He was ten feet away from her when he sprang, and six feet distant when her pistol cracked like a vicious whip lash. In the act of firing she threw herself backwards. The brown boy, carried irresistibly forward by the impetus of his leap, fell diagonally across Madame's body, the outstretched dagger-tipped arm passing close over her face. He fell across her, pinning her down, and the hammock bed creaked and swung with the shock. The stricken boy lay across Madame, his hands and feet tearing at the deck as the bed swung, his body heaving and writhing in convulsions. Under him she lay pinned down, and felt within her own living frame every quiver and pang of his dissolution.

The hammock bed slowed down in its swing, and the hands and feet of William, Lord Topsham, trailed helplessly. His brown half-naked body was quiet now. The sudden leap, the quick deadly shot, the last agonies, had not filled up sixty seconds, yet they left Madame aged by their rapid passage. In those seconds some of her old light-heartedness had gone from her. She felt little sorrow for the Lord Topsham who had sought to slay her, and whom she had killed in the act, but her heart wept bitterly for the Willatopy whom he once had been.

The bed and the body came to rest together, and all was still.

"Marie," called Madame. There was no response from the white heap which lay where it had been flung.

"Marie," Madame cried again, "es tu morte?"

It was the silliest of enquiries, yet it penetrated the dulled ear of the sorely bruised girl.

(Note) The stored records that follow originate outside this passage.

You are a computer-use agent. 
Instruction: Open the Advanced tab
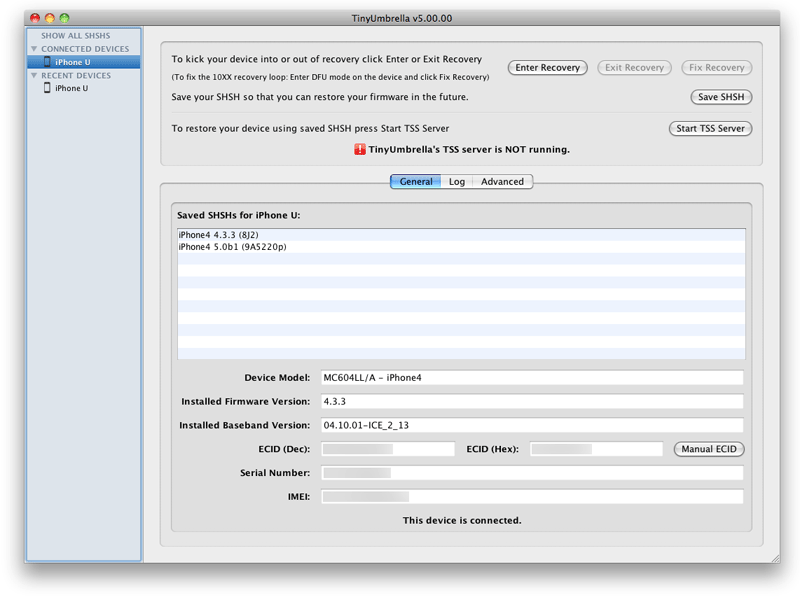[x=502, y=181]
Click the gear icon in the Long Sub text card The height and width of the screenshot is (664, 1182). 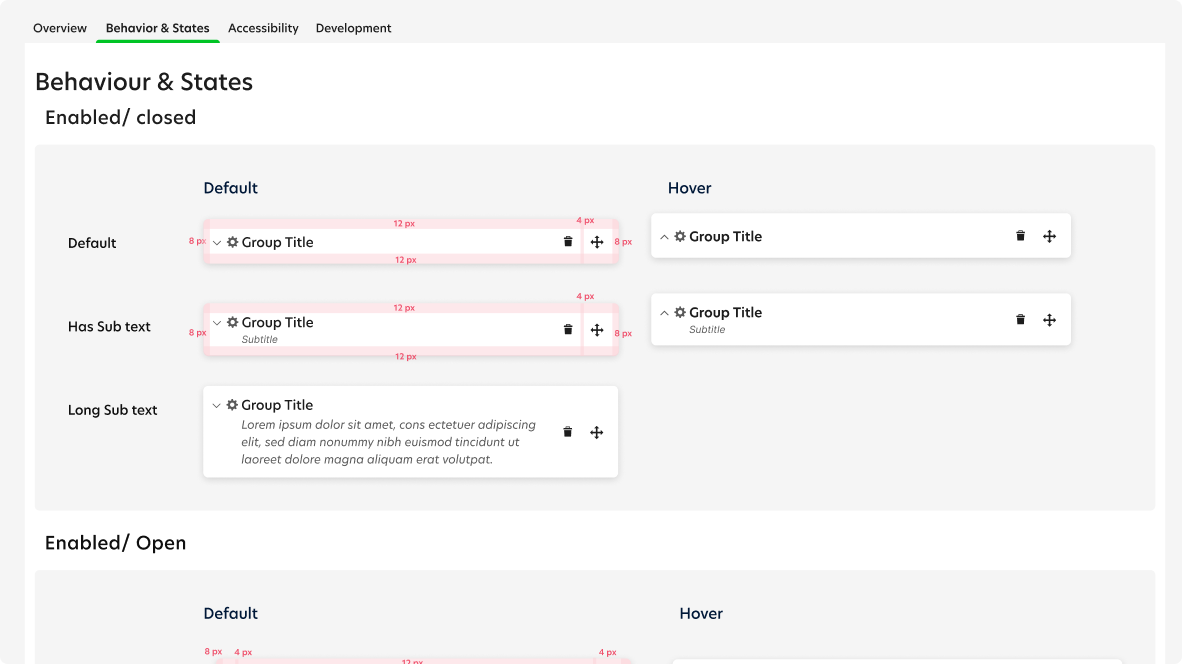pos(230,404)
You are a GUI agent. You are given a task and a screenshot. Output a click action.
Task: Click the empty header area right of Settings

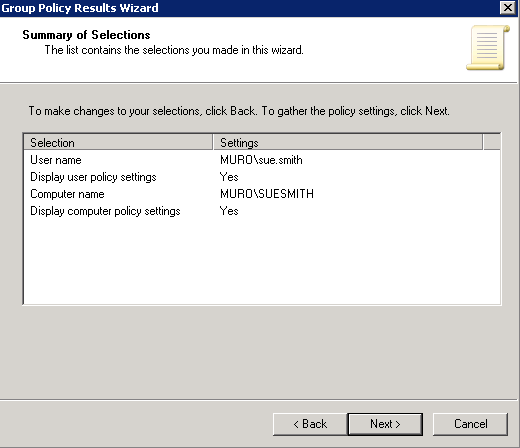[492, 143]
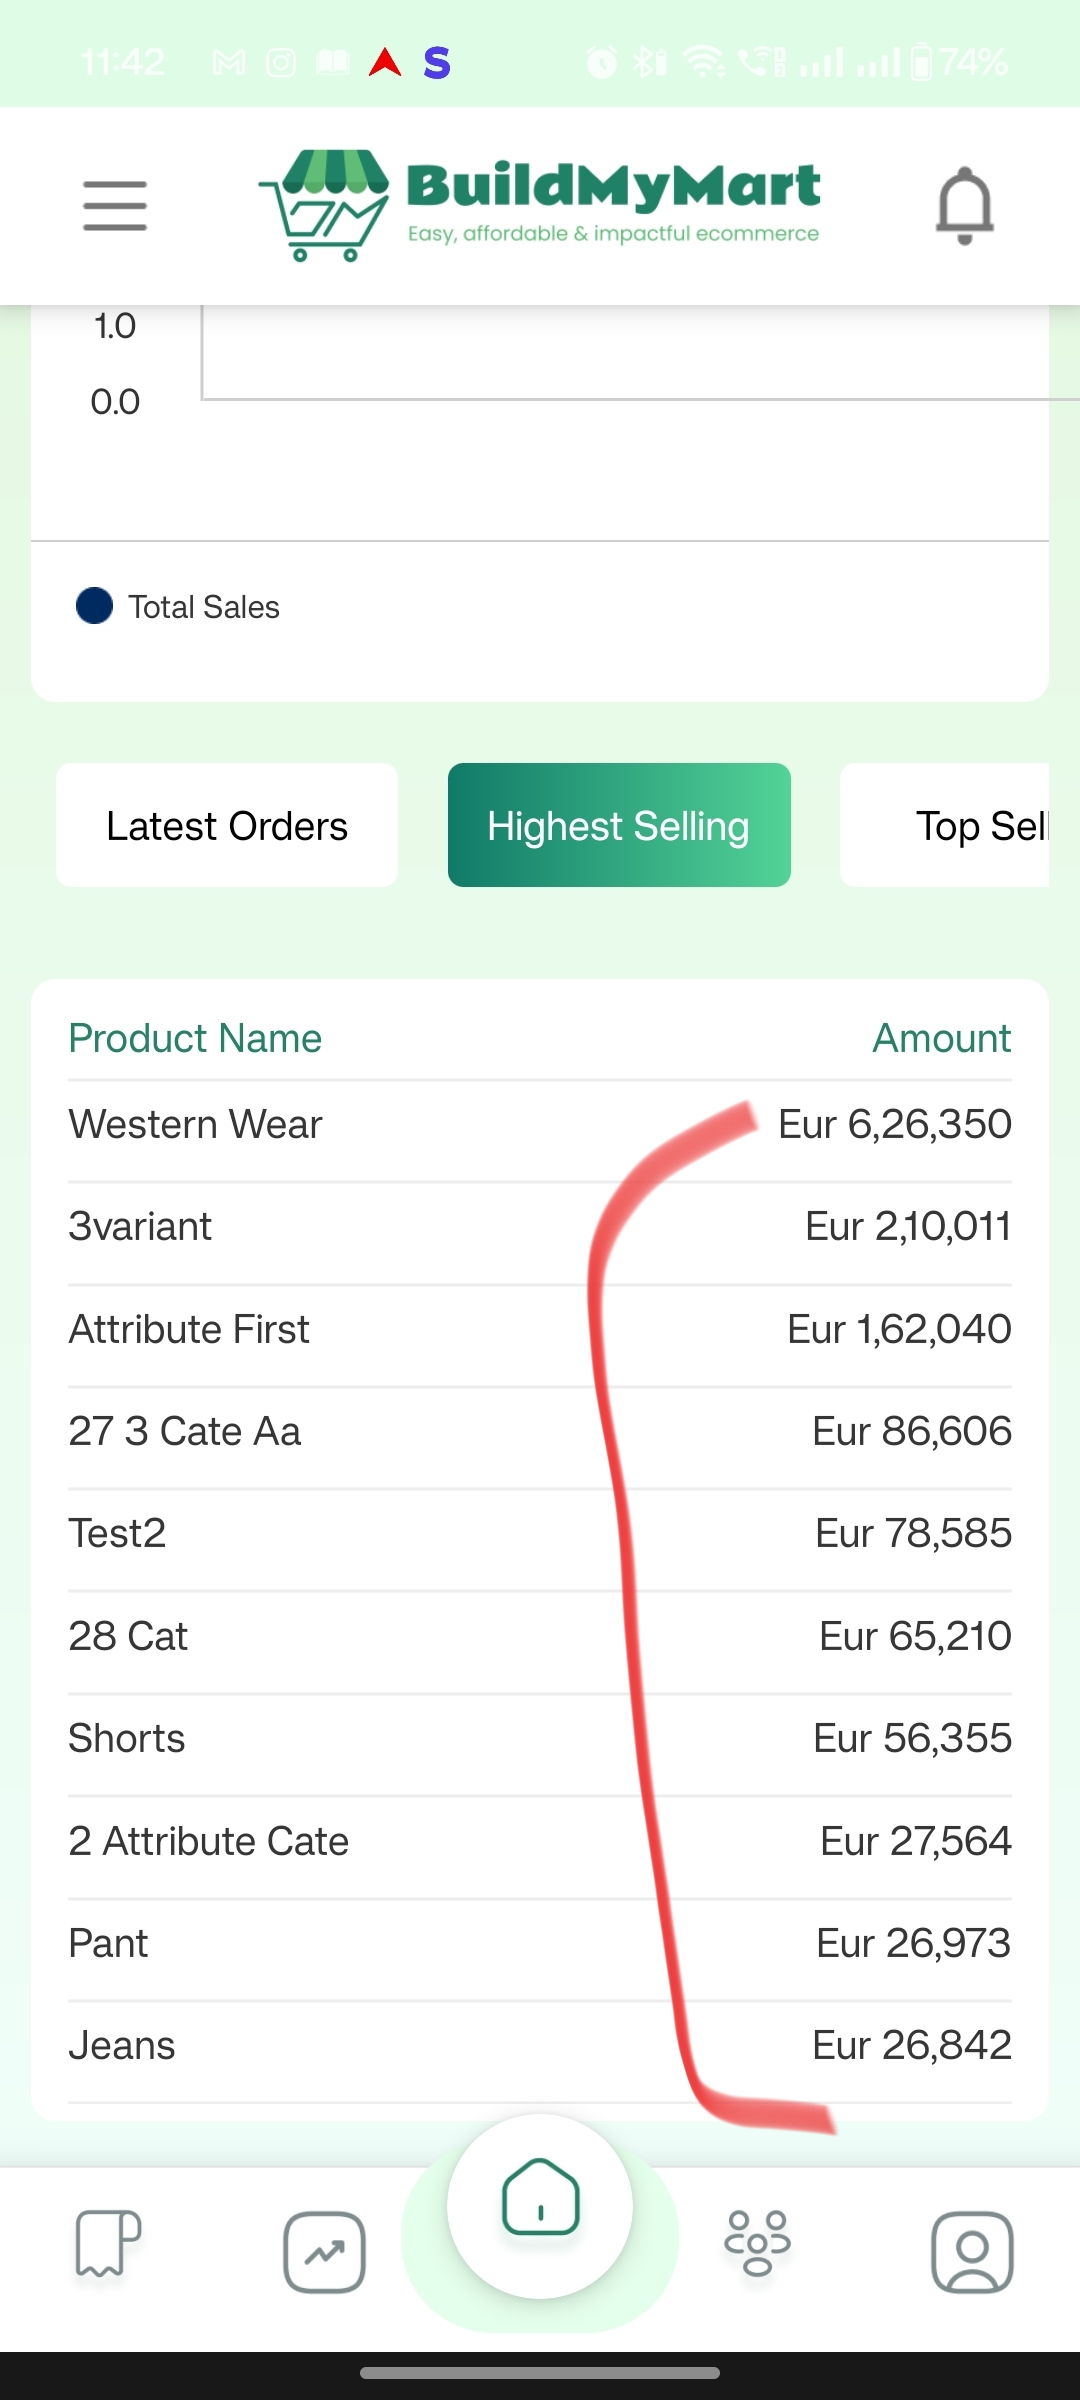Tap the BuildMyMart logo
1080x2400 pixels.
click(x=540, y=206)
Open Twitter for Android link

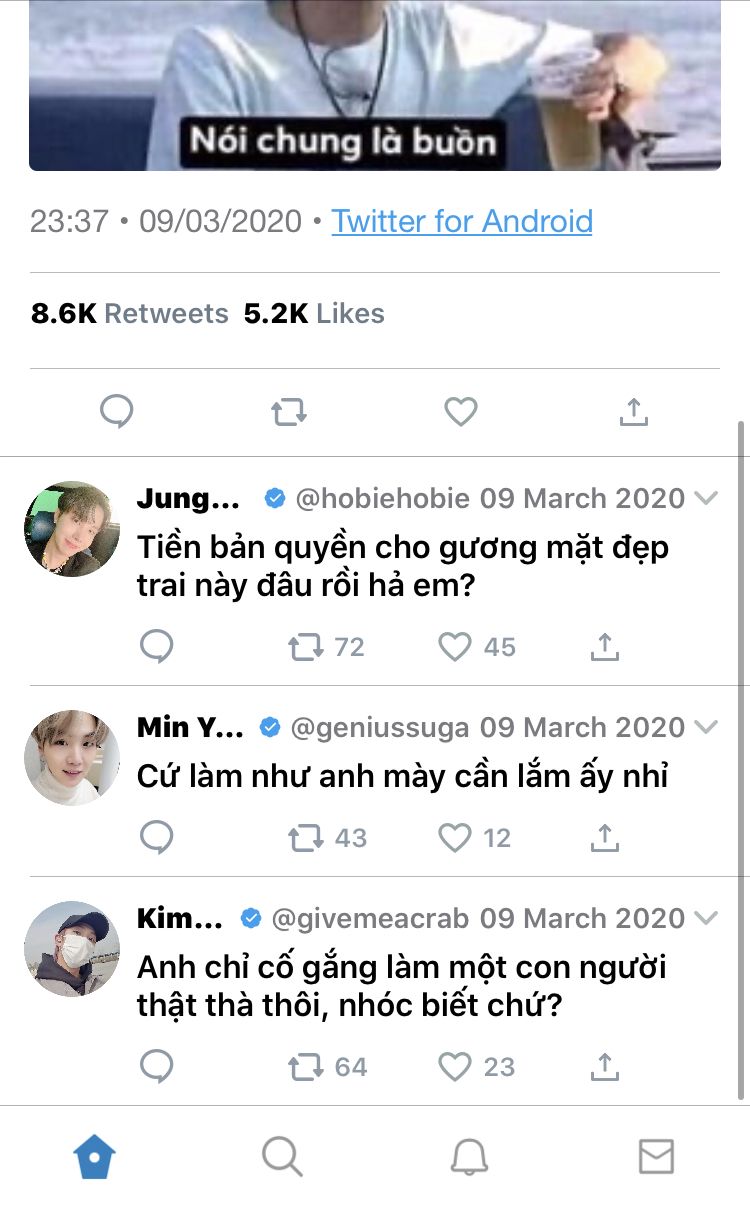(x=462, y=221)
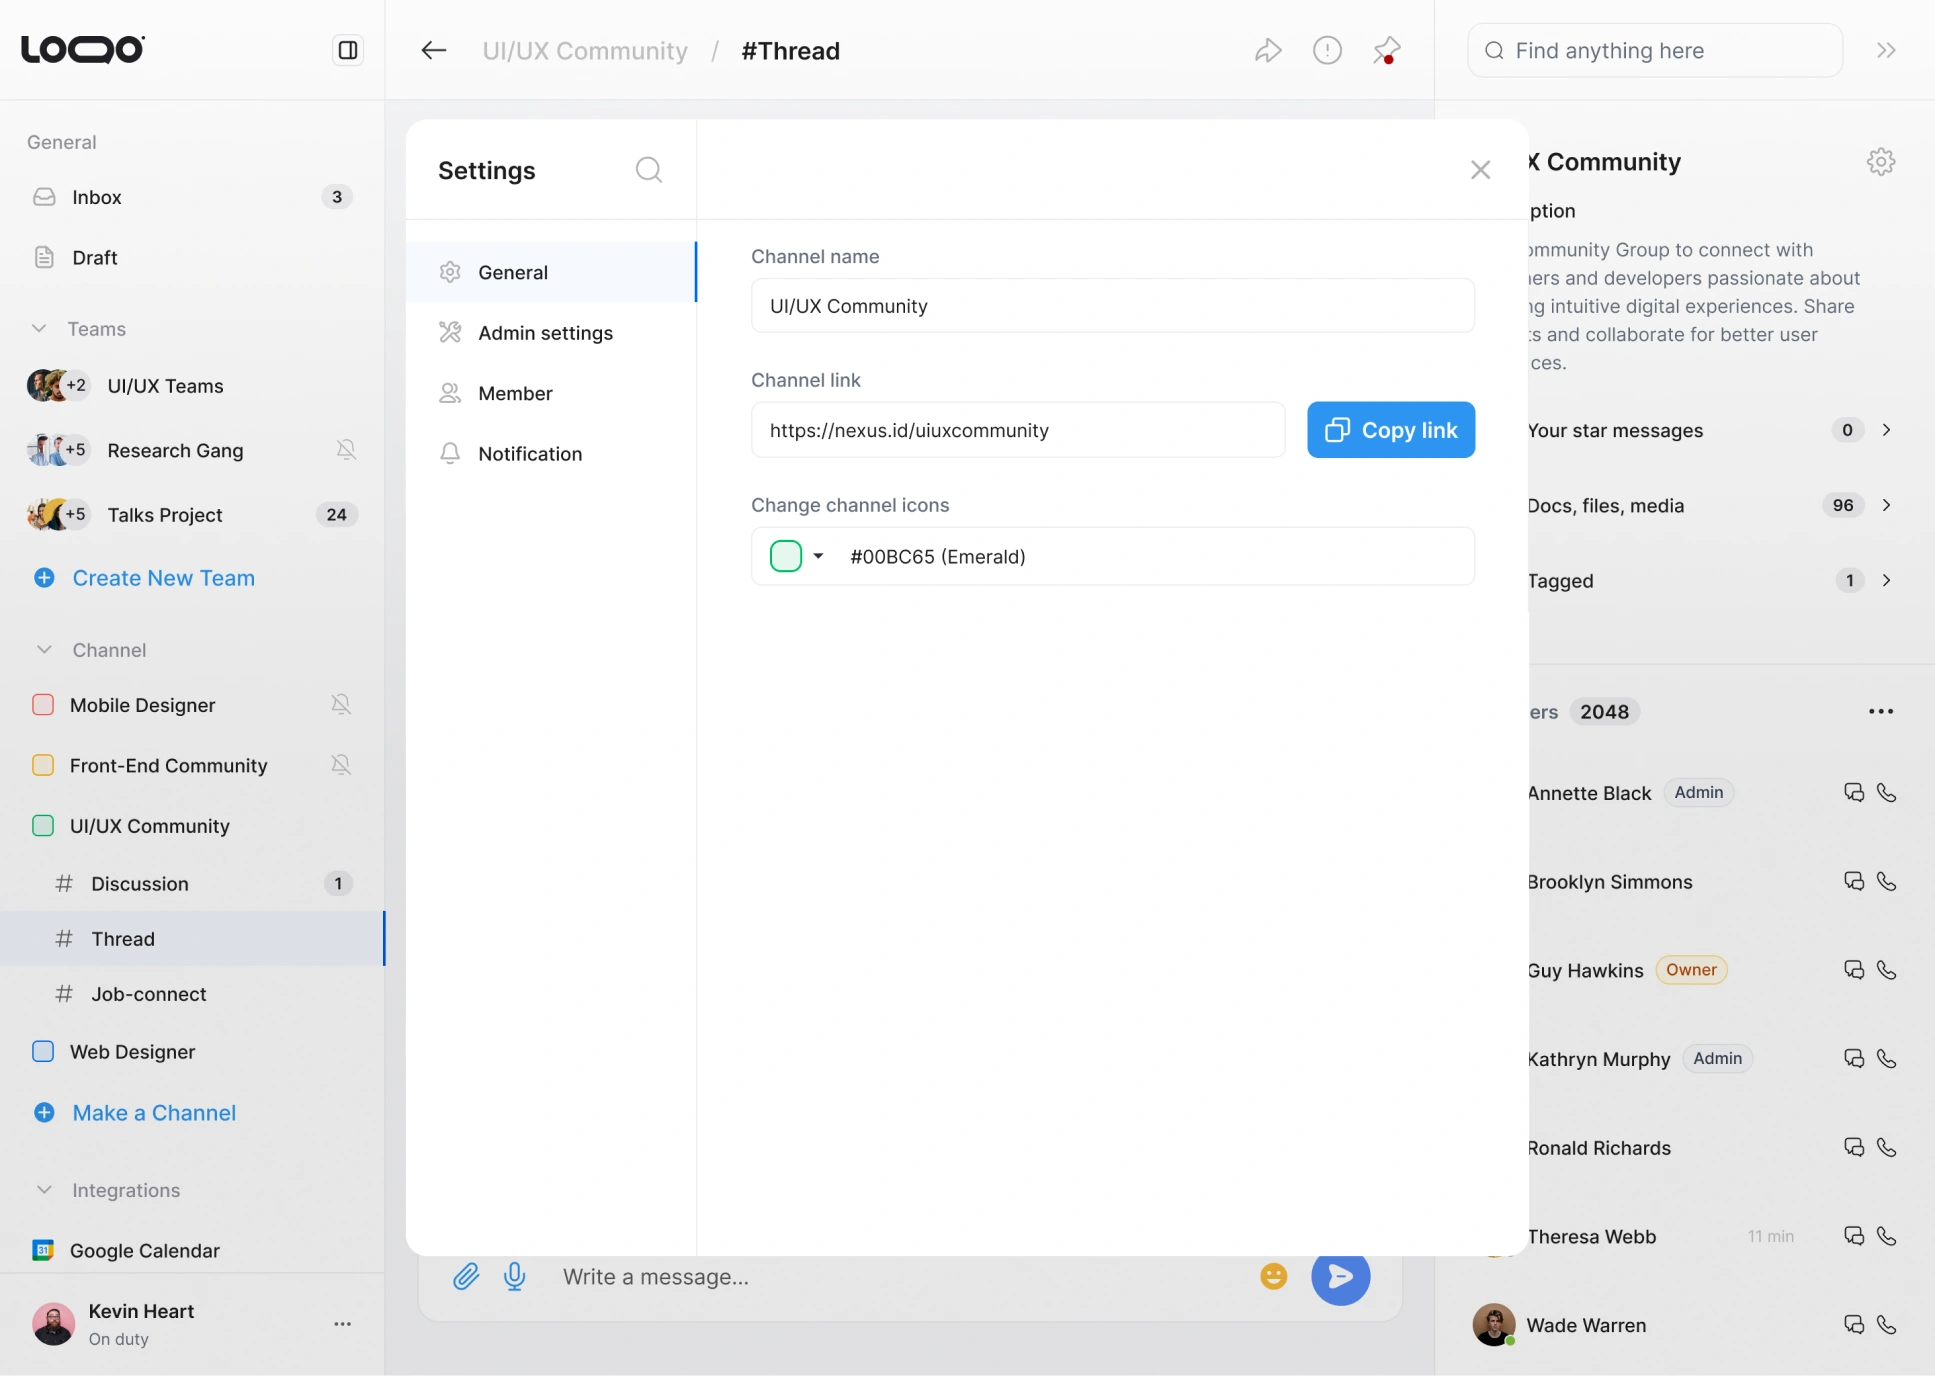Open community settings gear icon
This screenshot has height=1376, width=1935.
click(1880, 162)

"Oui, Madame," groaned Marie. "Je suis morte, morte, absolument."

"So that's all right," cried Madame, much relieved. The maid had risen to a lofty eminence in the opinion of the mistress, when she, inspired by her brave French blood, had sprung upon the back of the murder-filled savage. She had staked her life, and come nigh to losing her stake, to gain time for the mistress whom she had no great reason to love.

"I am pinned down and cannot move," explained Madame. "Try to open the door and then scream as loudly as you can."